* Data supplied *
- Opening Delimiter -
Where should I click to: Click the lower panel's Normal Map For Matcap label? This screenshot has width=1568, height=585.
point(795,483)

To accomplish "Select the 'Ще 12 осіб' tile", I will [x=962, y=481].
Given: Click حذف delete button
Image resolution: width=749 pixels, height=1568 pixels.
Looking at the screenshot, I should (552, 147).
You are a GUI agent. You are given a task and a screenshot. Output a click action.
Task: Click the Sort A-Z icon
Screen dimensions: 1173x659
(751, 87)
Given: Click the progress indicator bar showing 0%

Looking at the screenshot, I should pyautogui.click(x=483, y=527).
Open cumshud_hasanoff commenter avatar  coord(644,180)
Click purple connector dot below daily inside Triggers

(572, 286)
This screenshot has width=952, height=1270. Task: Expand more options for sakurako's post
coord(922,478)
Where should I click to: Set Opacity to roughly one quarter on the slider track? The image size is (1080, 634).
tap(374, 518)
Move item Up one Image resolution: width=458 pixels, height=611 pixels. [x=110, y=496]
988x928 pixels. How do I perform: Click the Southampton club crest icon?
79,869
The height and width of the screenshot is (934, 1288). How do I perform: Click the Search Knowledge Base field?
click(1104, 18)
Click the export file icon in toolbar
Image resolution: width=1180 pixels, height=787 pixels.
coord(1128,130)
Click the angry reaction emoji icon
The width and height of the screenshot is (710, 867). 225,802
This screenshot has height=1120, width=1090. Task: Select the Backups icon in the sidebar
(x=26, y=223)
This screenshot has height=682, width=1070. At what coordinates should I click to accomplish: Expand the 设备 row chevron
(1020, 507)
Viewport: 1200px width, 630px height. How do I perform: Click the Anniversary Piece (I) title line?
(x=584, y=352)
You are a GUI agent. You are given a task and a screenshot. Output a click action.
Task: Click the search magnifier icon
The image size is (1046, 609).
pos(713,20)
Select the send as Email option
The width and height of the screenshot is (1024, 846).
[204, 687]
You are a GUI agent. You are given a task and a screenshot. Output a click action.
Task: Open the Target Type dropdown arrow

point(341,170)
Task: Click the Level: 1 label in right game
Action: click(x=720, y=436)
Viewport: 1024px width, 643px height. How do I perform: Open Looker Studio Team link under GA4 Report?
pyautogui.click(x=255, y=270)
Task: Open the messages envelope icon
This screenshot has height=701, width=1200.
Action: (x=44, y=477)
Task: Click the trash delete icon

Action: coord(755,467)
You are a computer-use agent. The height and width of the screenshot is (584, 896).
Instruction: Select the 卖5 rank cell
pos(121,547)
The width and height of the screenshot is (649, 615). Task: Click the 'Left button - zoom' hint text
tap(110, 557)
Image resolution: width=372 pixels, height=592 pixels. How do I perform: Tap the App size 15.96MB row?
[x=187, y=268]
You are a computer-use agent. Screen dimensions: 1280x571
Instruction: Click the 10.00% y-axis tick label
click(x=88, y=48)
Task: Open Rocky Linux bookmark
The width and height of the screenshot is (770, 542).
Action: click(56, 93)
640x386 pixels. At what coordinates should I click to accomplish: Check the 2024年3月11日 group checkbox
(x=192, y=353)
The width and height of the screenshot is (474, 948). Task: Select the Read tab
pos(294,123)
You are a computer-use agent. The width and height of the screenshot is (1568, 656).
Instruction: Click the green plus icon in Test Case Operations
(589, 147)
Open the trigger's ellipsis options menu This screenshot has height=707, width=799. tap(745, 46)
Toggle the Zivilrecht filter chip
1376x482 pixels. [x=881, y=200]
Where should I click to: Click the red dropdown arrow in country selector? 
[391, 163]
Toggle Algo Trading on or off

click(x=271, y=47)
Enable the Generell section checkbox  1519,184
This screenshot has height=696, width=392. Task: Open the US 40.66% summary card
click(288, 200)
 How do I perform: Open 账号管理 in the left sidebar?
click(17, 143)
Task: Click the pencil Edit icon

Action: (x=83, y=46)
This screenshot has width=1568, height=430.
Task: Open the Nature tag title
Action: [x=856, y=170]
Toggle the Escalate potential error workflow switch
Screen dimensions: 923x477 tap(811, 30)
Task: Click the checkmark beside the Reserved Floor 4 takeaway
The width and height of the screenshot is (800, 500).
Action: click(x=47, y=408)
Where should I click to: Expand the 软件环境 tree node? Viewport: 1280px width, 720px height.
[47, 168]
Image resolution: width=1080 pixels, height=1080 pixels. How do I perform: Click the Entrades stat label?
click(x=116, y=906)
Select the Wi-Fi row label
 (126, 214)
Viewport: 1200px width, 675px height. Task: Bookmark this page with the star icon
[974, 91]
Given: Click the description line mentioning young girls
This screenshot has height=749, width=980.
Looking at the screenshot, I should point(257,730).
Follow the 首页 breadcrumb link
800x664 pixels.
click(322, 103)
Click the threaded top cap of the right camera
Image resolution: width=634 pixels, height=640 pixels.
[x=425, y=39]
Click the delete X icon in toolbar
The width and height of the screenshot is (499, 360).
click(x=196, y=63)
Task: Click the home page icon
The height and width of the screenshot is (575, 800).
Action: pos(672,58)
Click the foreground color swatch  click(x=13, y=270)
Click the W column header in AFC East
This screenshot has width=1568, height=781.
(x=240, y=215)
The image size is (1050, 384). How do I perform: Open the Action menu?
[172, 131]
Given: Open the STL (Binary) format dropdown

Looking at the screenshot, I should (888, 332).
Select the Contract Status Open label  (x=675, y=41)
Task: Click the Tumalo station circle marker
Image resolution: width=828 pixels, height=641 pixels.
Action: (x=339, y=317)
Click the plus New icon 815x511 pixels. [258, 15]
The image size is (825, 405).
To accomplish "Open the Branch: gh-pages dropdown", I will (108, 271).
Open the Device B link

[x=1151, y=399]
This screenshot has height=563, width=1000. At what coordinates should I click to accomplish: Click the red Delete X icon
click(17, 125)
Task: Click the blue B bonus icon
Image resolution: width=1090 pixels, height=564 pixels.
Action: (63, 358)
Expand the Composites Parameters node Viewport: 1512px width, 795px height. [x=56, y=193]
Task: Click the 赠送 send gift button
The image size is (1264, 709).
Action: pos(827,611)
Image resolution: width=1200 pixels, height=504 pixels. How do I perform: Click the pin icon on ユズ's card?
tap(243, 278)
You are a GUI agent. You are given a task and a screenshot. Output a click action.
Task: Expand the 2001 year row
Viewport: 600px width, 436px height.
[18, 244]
- Closing Delimiter -
* Prompt *
Write out all the entries once more, exactly.

* Output for this task *
Where should I click to: Click the lower panel's Normal Map For Matcap label? This screenshot has width=1568, height=585.
point(795,483)

To accomplish "Select the 'Ще 12 осіб' tile", I will [x=962, y=481].
Given: Click حذف delete button
Image resolution: width=749 pixels, height=1568 pixels.
Looking at the screenshot, I should (552, 147).
You are a GUI agent. You are given a task and a screenshot. Output a click action.
Task: Click the Sort A-Z icon
Screen dimensions: 1173x659
(751, 87)
Given: Click the progress indicator bar showing 0%

Looking at the screenshot, I should pyautogui.click(x=483, y=527).
Open cumshud_hasanoff commenter avatar  coord(644,180)
Click purple connector dot below daily inside Triggers

(572, 286)
This screenshot has width=952, height=1270. Task: Expand more options for sakurako's post
coord(922,478)
Where should I click to: Set Opacity to roughly one quarter on the slider track? The image size is (1080, 634).
tap(374, 518)
Move item Up one Image resolution: width=458 pixels, height=611 pixels. [x=110, y=496]
988x928 pixels. How do I perform: Click the Southampton club crest icon?
79,869
The height and width of the screenshot is (934, 1288). How do I perform: Click the Search Knowledge Base field?
click(1104, 18)
Click the export file icon in toolbar
Image resolution: width=1180 pixels, height=787 pixels.
coord(1128,130)
Click the angry reaction emoji icon
The width and height of the screenshot is (710, 867). 225,802
This screenshot has height=1120, width=1090. Task: Select the Backups icon in the sidebar
(x=26, y=223)
This screenshot has height=682, width=1070. At what coordinates should I click to accomplish: Expand the 设备 row chevron
(1020, 507)
Viewport: 1200px width, 630px height. How do I perform: Click the Anniversary Piece (I) title line?
(x=584, y=352)
You are a GUI agent. You are given a task and a screenshot. Output a click action.
Task: Click the search magnifier icon
The image size is (1046, 609).
pos(713,20)
Select the send as Email option
The width and height of the screenshot is (1024, 846).
[204, 687]
You are a GUI agent. You are given a task and a screenshot. Output a click action.
Task: Open the Target Type dropdown arrow

point(341,170)
Task: Click the Level: 1 label in right game
Action: click(x=720, y=436)
Viewport: 1024px width, 643px height. How do I perform: Open Looker Studio Team link under GA4 Report?
pyautogui.click(x=255, y=270)
Task: Open the messages envelope icon
This screenshot has height=701, width=1200.
Action: (x=44, y=477)
Task: Click the trash delete icon

Action: coord(755,467)
You are a computer-use agent. The height and width of the screenshot is (584, 896).
Instruction: Select the 卖5 rank cell
pos(121,547)
The width and height of the screenshot is (649, 615). Task: Click the 'Left button - zoom' hint text
tap(110, 557)
Image resolution: width=372 pixels, height=592 pixels. How do I perform: Tap the App size 15.96MB row?
[x=187, y=268]
You are a computer-use agent. Screen dimensions: 1280x571
Instruction: Click the 10.00% y-axis tick label
click(x=88, y=48)
Task: Open Rocky Linux bookmark
The width and height of the screenshot is (770, 542).
Action: click(56, 93)
640x386 pixels. At what coordinates should I click to accomplish: Check the 2024年3月11日 group checkbox
(x=192, y=353)
The width and height of the screenshot is (474, 948). Task: Select the Read tab
pos(294,123)
You are a computer-use agent. The width and height of the screenshot is (1568, 656).
Instruction: Click the green plus icon in Test Case Operations
(589, 147)
Open the trigger's ellipsis options menu This screenshot has height=707, width=799. tap(745, 46)
Toggle the Zivilrecht filter chip
1376x482 pixels. [x=881, y=200]
Where should I click to: Click the red dropdown arrow in country selector? 
[391, 163]
Toggle Algo Trading on or off

click(x=271, y=47)
Enable the Generell section checkbox  1519,184
This screenshot has height=696, width=392. Task: Open the US 40.66% summary card
click(288, 200)
 How do I perform: Open 账号管理 in the left sidebar?
click(17, 143)
Task: Click the pencil Edit icon

Action: (x=83, y=46)
This screenshot has width=1568, height=430.
Task: Open the Nature tag title
Action: [x=856, y=170]
Toggle the Escalate potential error workflow switch
Screen dimensions: 923x477 tap(811, 30)
Task: Click the checkmark beside the Reserved Floor 4 takeaway
The width and height of the screenshot is (800, 500).
Action: click(x=47, y=408)
Where should I click to: Expand the 软件环境 tree node? Viewport: 1280px width, 720px height.
[47, 168]
Image resolution: width=1080 pixels, height=1080 pixels. How do I perform: Click the Entrades stat label?
click(x=116, y=906)
Select the Wi-Fi row label
 (126, 214)
Viewport: 1200px width, 675px height. Task: Bookmark this page with the star icon
[974, 91]
Given: Click the description line mentioning young girls
This screenshot has height=749, width=980.
Looking at the screenshot, I should point(257,730).
Follow the 首页 breadcrumb link
800x664 pixels.
click(322, 103)
Click the threaded top cap of the right camera
Image resolution: width=634 pixels, height=640 pixels.
[x=425, y=39]
Click the delete X icon in toolbar
The width and height of the screenshot is (499, 360).
click(x=196, y=63)
Task: Click the home page icon
The height and width of the screenshot is (575, 800).
Action: pos(672,58)
Click the foreground color swatch  click(x=13, y=270)
Click the W column header in AFC East
This screenshot has width=1568, height=781.
(x=240, y=215)
The image size is (1050, 384). How do I perform: Open the Action menu?
[172, 131]
Given: Open the STL (Binary) format dropdown

Looking at the screenshot, I should (888, 332).
Select the Contract Status Open label  (x=675, y=41)
Task: Click the Tumalo station circle marker
Image resolution: width=828 pixels, height=641 pixels.
Action: (x=339, y=317)
Click the plus New icon 815x511 pixels. [258, 15]
The image size is (825, 405).
To accomplish "Open the Branch: gh-pages dropdown", I will (108, 271).
Open the Device B link

[x=1151, y=399]
This screenshot has height=563, width=1000. At what coordinates should I click to accomplish: Click the red Delete X icon
click(17, 125)
Task: Click the blue B bonus icon
Image resolution: width=1090 pixels, height=564 pixels.
Action: (63, 358)
Expand the Composites Parameters node Viewport: 1512px width, 795px height. [x=56, y=193]
Task: Click the 赠送 send gift button
The image size is (1264, 709).
Action: pos(827,611)
Image resolution: width=1200 pixels, height=504 pixels. How do I perform: Click the pin icon on ユズ's card?
tap(243, 278)
You are a GUI agent. You are given a task and a screenshot. Output a click action.
Task: Expand the 2001 year row
Viewport: 600px width, 436px height.
[18, 244]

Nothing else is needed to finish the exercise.